President Joe Biden speaks with US Customs and Border Protection officers as he visited the US-Mexico border in El Paso, Texas, on January 8.

A version of this story appears in CNN’s What Matters newsletter. To get it in your inbox, sign up for free here.

CNN  — 

President Joe Biden’s immigration policy is confusing and full of contradictions.

Make some sense of these developments:

Biden …

  • made his first visit to the border as president on Sunday, but failed to see any migrants …
  • is expanding former President Donald Trump’s border policy, known as Title 42, even though Biden says he doesn’t like it …
  • asked courts to end that Trump-era policy, but seemingly had no workable plan for when they nearly did …
  • has traveled to Mexico City for a summit with North American leaders, but his White House is making very clear they aren’t anticipating any progress on the border crisis …
  • watches on as Texas Gov. Greg Abbott, in particular, freelances his own border security with increasingly elaborate stunts to argue the border is too porous. The latest involves adding a wall of shipping containers to the border at El Paso, Texas.

A long-awaited border visit minus any migrants

How did Biden visit an aid center at the border during an admitted crisis and fail to encounter any actual migrants?

“There just weren’t any at the center when he arrived,” a senior administration official said in Priscilla Alvarez and MJ Lee’s report for CNN. “Completely coincidental. They haven’t had any today.”

Granted, border crossings have dropped in the new year.

But Alvarez and Lee point to on-the-ground reporting from CNN’s Rosa Flores that “hundreds of migrants, including children, were living on the street after crossing into the United States in El Paso. And nearly 1,000 additional migrants were in federal custody in detention facilities in El Paso on Sunday, according to the City of El Paso’s migrant dashboard.”

A letter from Abbott

Abbott hand-delivered a message to Biden on the tarmac in El Paso complaining Biden hasn’t paid enough attention to the border. The strongly worded letter was also posted on Abbott’s website.

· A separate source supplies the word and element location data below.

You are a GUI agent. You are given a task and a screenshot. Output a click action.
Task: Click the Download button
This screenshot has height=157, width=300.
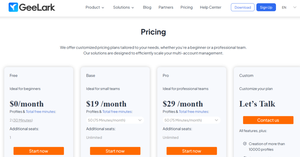243,7
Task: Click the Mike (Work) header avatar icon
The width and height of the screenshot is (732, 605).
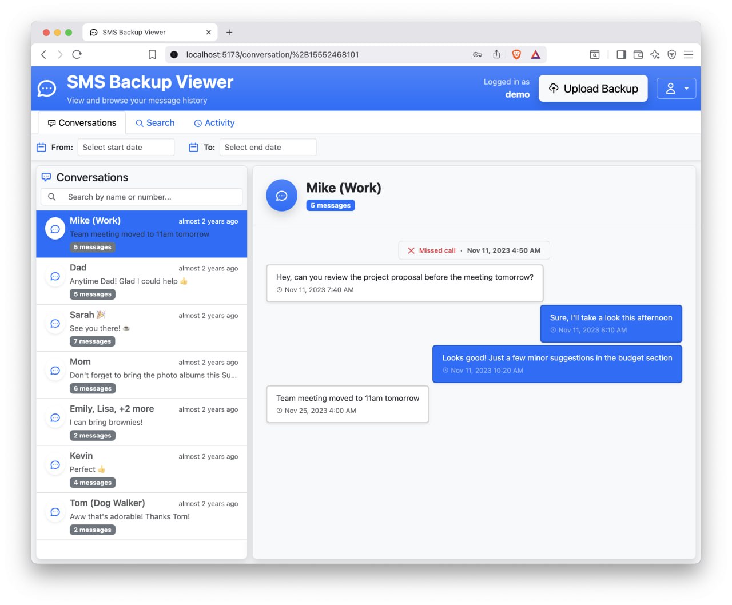Action: click(x=282, y=196)
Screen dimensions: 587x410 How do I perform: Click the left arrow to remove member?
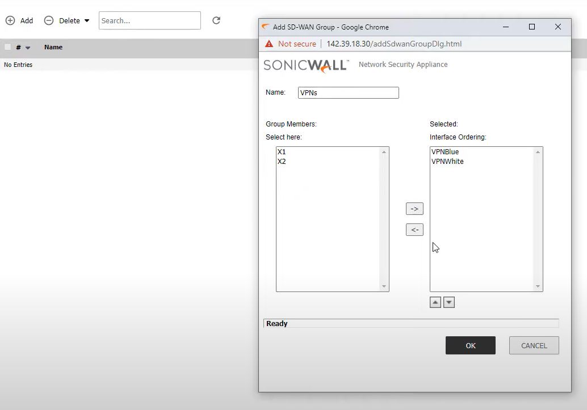pyautogui.click(x=414, y=230)
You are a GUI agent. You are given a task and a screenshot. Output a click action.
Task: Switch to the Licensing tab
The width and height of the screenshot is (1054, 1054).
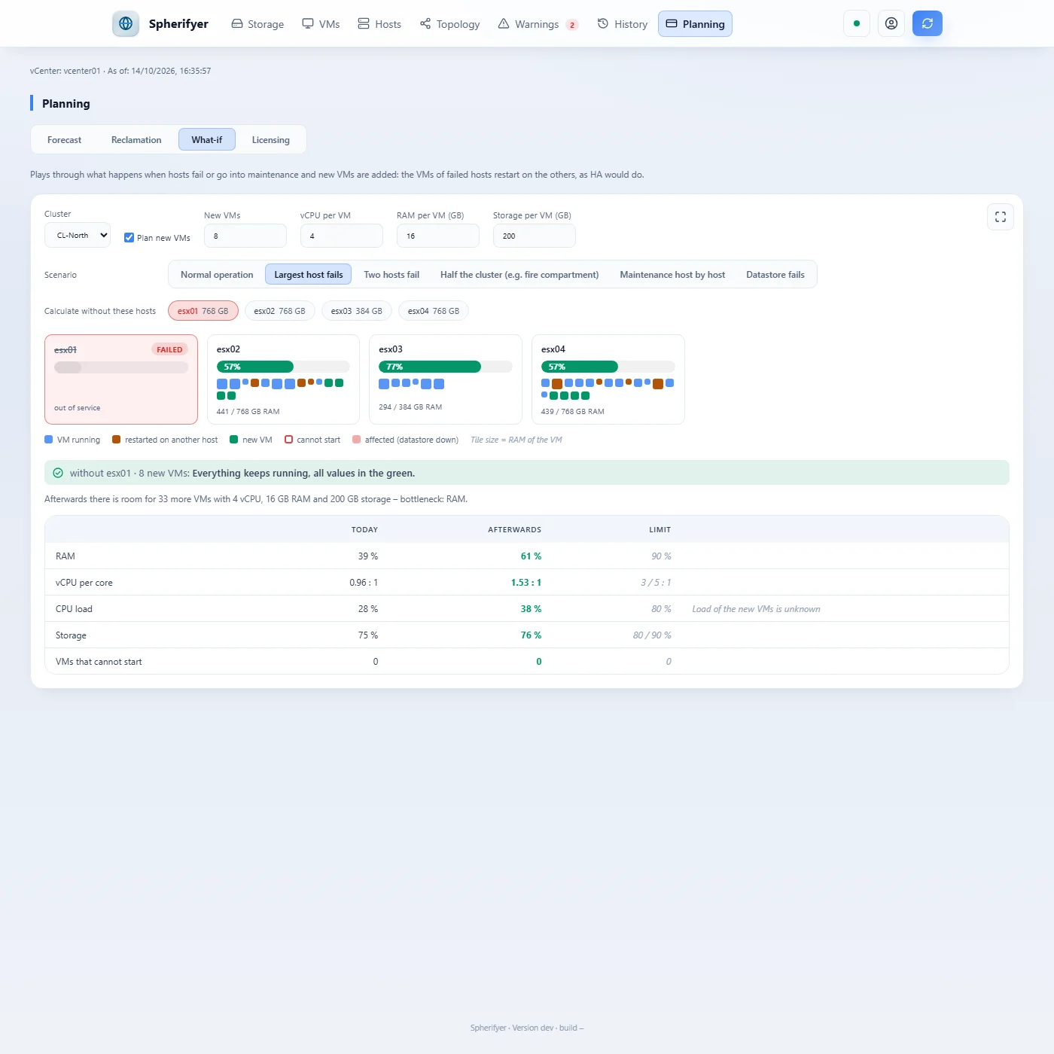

“Your visit avoids the sites where mass illegal immigration occurs and sidesteps the thousands of angry Texas property owners whose lives have been destroyed by your border policies,” Abbott wrote.

Rather than meet with migrants, Biden focused on meeting with border enforcement personnel, including in a quick stop alongside an iron fence between the US and Mexico. Reporters were kept at a distance. Read the full report from Alvarez and Lee.

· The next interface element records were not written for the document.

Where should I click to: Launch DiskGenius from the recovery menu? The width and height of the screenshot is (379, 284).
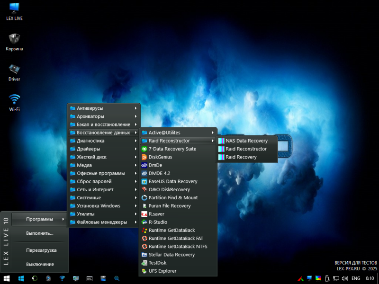click(x=160, y=157)
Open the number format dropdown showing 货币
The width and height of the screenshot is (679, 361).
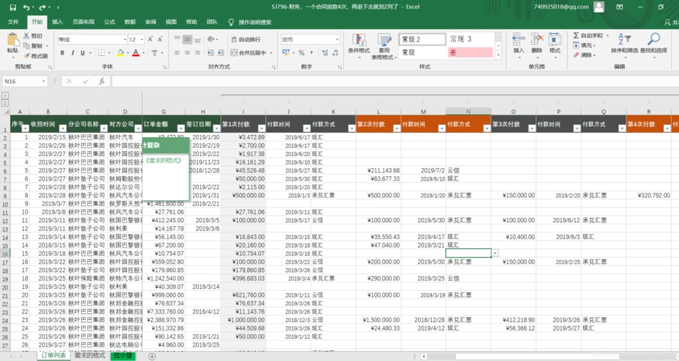point(337,40)
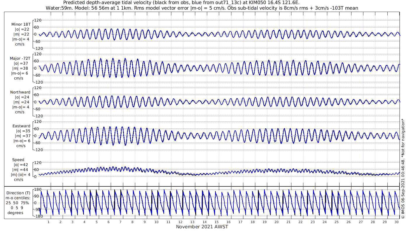Click the '180' tick on Direction axis
The width and height of the screenshot is (408, 233).
37,190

Allowing more in, pushing more away

What’s no coincidence is the administration’s hard-to-follow immigration policy.

As part of the new immigration plan announced last week, Biden said the US would accept up to 30,000 migrants per month from Cuba, Haiti, Nicaragua and Venezuela into a humanitarian “parole program,” but then also made clear Title 42 would be applied in a new way, continuing the policy of turning away more people at the border.

The idea is to get people to apply legally from home rather than just show up at the border.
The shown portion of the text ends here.